Dataset entries:

>>

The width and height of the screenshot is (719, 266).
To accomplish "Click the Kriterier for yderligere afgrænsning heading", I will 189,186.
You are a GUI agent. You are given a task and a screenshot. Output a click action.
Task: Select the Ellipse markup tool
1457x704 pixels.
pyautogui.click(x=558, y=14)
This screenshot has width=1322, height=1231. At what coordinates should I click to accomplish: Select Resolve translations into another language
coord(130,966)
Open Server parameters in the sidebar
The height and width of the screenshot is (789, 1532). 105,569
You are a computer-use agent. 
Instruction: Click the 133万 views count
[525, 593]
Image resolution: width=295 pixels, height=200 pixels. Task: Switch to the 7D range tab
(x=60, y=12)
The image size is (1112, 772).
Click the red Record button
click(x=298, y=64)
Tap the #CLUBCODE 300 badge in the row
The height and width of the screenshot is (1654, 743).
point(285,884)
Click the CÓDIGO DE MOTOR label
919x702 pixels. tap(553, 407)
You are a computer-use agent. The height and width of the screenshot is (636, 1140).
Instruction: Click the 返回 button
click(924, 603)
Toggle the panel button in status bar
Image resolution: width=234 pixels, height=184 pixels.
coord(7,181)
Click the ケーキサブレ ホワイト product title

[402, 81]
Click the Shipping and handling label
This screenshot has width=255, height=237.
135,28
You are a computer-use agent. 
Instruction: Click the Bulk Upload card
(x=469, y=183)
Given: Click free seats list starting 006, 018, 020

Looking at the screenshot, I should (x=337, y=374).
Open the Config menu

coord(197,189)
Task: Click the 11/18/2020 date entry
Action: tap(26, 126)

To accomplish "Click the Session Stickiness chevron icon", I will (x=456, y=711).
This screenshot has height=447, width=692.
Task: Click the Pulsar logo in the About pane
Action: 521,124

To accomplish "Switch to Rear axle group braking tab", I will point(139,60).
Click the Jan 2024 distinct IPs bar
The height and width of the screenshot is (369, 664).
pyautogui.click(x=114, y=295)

<<

▶ [Your assignment]: Repeat the line containing "Toggle the panel button in status bar" and all subsequent lines through the final line of the data, exactly and with no others.

▶ [Your response]:
Toggle the panel button in status bar
Image resolution: width=234 pixels, height=184 pixels.
coord(7,181)
Click the ケーキサブレ ホワイト product title

[402, 81]
Click the Shipping and handling label
This screenshot has width=255, height=237.
135,28
You are a computer-use agent. 
Instruction: Click the Bulk Upload card
(x=469, y=183)
Given: Click free seats list starting 006, 018, 020

Looking at the screenshot, I should (x=337, y=374).
Open the Config menu

coord(197,189)
Task: Click the 11/18/2020 date entry
Action: tap(26, 126)

To accomplish "Click the Session Stickiness chevron icon", I will (x=456, y=711).
This screenshot has height=447, width=692.
Task: Click the Pulsar logo in the About pane
Action: 521,124

To accomplish "Switch to Rear axle group braking tab", I will point(139,60).
Click the Jan 2024 distinct IPs bar
The height and width of the screenshot is (369, 664).
pyautogui.click(x=114, y=295)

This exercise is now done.